In the material below, find the line with "Select the position 3 driver name"; set down that line and every line after it to the end, exactly, without pictures.

╭─ PROVIDED MATERIAL

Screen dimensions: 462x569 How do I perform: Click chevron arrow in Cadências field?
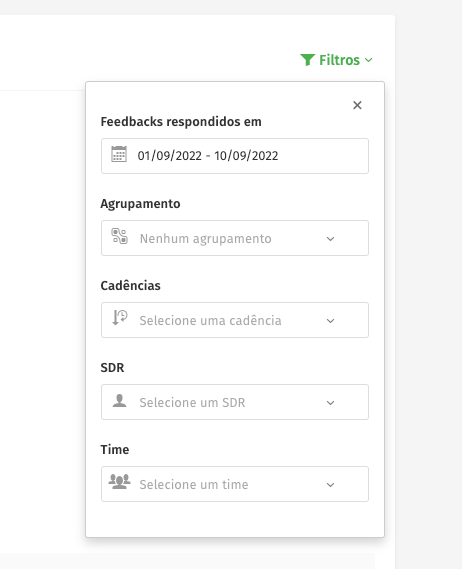click(330, 321)
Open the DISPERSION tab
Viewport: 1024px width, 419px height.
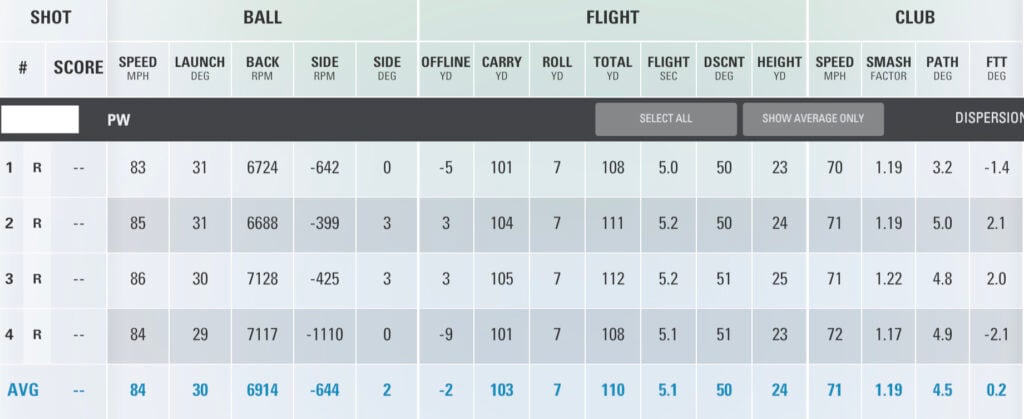[x=988, y=118]
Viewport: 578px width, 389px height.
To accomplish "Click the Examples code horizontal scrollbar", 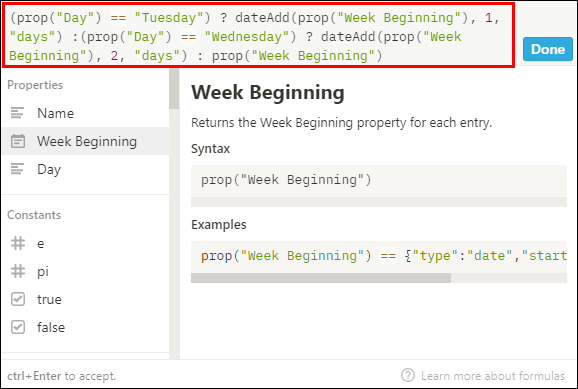I will pos(321,278).
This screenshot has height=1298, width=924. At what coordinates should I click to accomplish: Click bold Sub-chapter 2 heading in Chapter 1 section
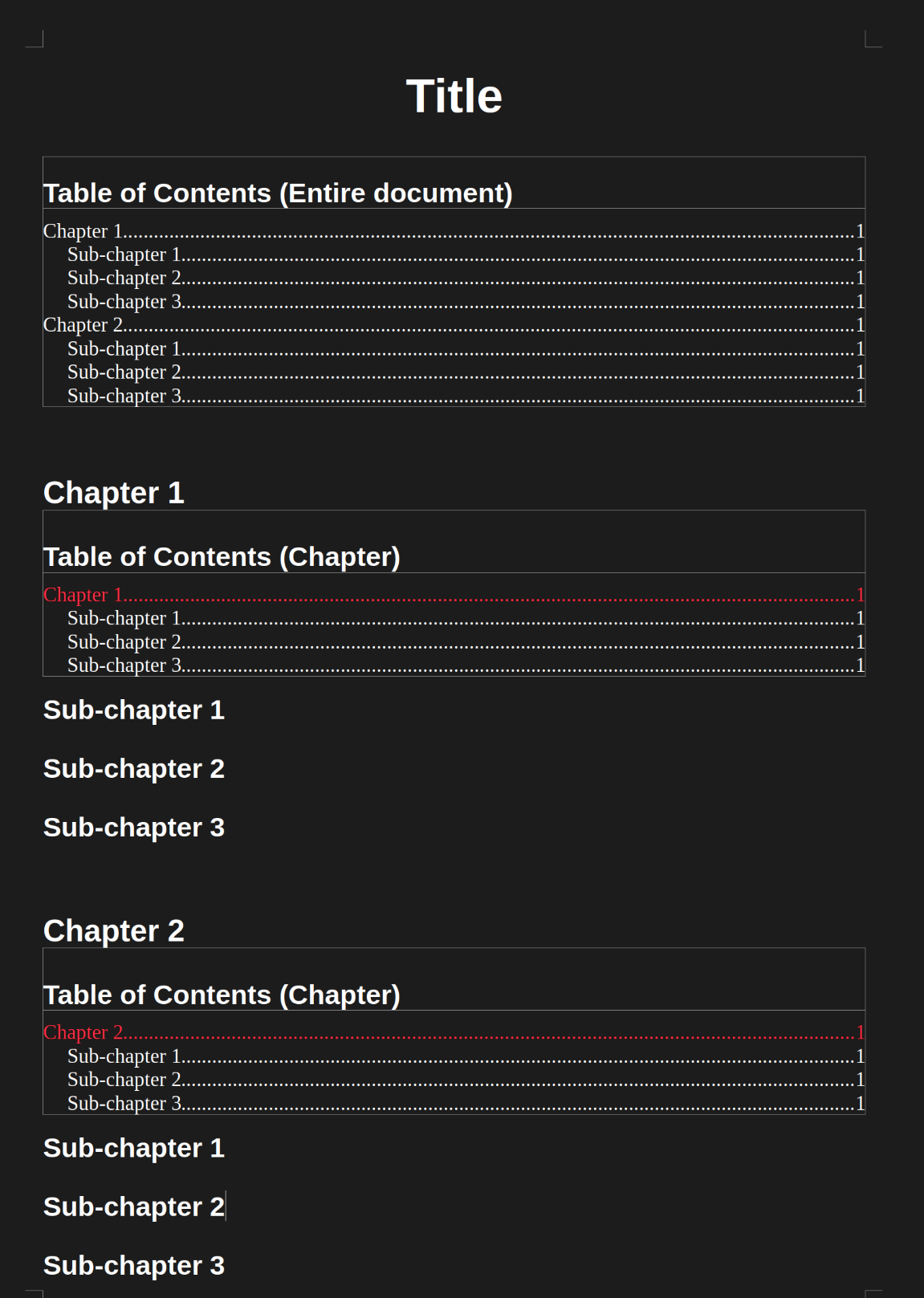coord(134,769)
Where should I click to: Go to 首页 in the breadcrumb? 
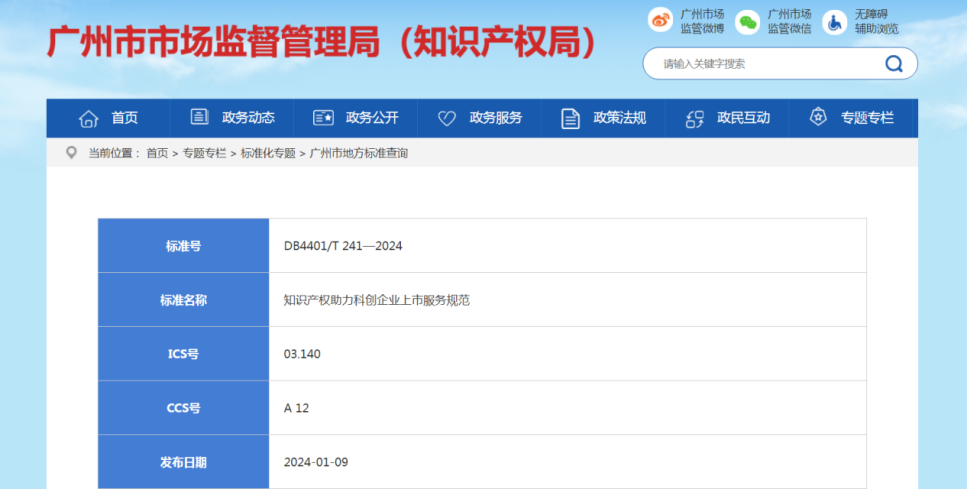[x=157, y=153]
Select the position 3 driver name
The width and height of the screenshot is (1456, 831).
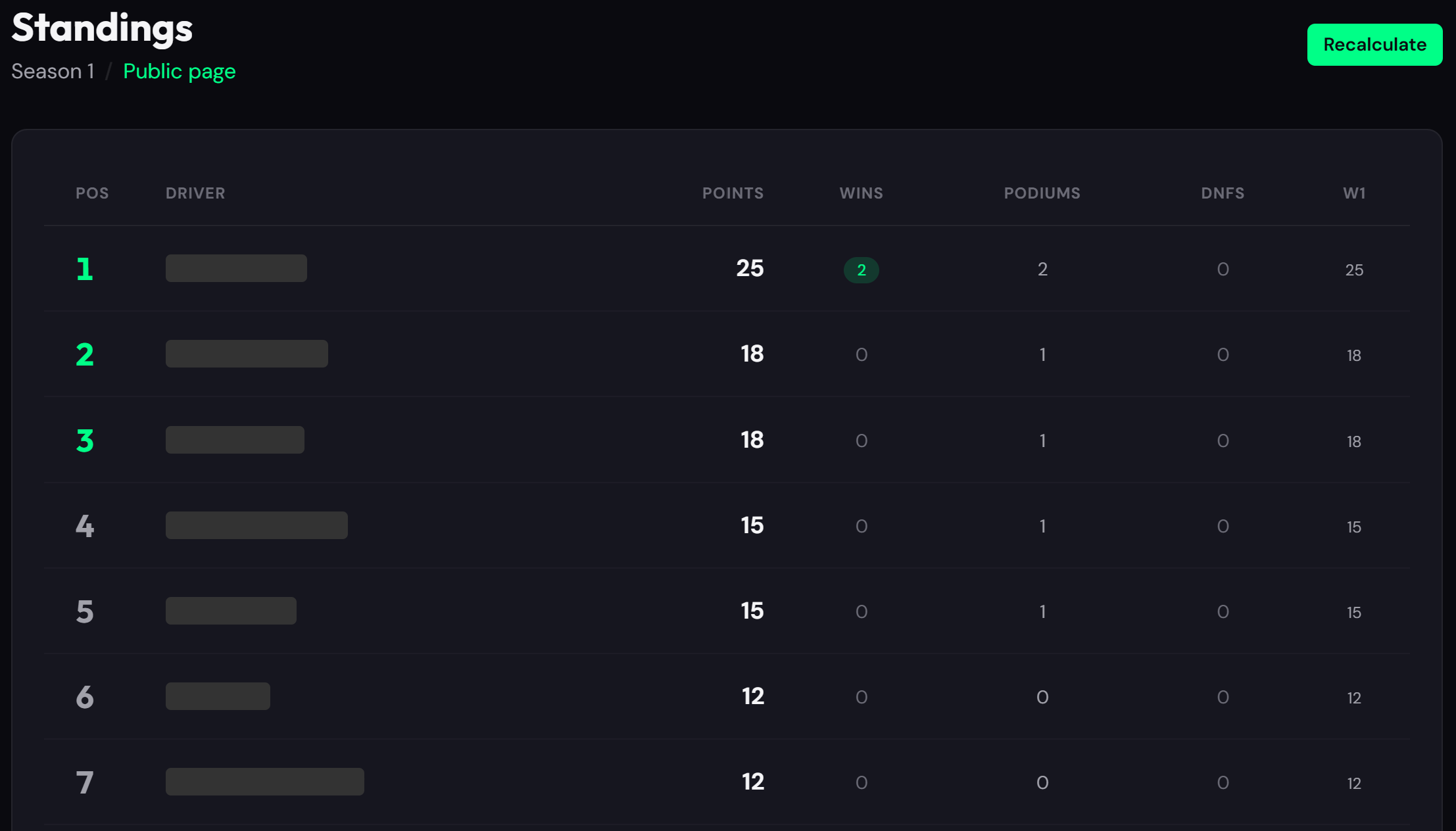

╰─

ANSWER SPACE:
Select the position 3 driver name
The width and height of the screenshot is (1456, 831).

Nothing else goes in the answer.